### What this task involves
Your response must be made up of each line in the data below that contains the string "Password".

^^^^^^^^

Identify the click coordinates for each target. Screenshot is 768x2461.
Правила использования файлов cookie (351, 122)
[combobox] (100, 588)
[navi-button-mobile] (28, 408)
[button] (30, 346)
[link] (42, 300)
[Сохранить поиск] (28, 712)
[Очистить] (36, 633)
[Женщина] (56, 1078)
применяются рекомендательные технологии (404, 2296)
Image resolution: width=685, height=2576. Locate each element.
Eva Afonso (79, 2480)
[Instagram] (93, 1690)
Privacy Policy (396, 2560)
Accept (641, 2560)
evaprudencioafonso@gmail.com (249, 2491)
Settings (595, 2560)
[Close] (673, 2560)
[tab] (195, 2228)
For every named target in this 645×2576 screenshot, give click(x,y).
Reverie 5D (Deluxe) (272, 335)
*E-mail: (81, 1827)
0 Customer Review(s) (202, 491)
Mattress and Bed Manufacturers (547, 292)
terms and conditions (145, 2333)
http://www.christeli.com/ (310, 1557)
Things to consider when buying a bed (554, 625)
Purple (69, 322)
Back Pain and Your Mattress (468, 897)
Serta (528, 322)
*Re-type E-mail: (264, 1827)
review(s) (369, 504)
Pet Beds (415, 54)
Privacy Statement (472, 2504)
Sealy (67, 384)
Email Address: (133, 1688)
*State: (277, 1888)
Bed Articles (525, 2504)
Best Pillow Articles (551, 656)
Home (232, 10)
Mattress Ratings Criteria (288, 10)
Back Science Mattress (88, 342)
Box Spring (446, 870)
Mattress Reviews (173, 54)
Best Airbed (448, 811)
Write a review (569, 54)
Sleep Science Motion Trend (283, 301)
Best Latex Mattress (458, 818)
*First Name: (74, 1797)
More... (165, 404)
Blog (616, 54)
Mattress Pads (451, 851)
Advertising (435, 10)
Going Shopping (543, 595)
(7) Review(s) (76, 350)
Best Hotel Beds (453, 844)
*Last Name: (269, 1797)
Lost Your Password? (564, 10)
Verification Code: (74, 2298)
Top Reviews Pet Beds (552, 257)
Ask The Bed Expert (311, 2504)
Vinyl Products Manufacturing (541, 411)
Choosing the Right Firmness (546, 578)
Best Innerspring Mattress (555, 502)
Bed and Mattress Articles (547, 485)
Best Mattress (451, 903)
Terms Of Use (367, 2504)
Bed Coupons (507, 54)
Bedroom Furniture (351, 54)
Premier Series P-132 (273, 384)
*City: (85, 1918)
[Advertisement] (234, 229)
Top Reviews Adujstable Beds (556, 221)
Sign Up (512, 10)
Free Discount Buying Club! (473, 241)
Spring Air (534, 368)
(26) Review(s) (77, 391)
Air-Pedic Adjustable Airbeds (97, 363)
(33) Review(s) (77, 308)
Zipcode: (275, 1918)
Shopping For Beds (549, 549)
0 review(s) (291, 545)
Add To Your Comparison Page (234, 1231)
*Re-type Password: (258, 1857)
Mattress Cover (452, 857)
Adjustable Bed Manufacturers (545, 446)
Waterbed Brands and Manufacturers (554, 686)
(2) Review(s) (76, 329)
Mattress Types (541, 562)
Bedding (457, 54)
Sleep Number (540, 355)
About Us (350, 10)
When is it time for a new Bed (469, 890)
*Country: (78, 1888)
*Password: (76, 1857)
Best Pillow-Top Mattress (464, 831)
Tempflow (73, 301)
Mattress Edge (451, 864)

^^^^^^^^

### Exercise solution
Lost Your Password? (564, 10)
*Re-type Password: (258, 1857)
*Password: (76, 1857)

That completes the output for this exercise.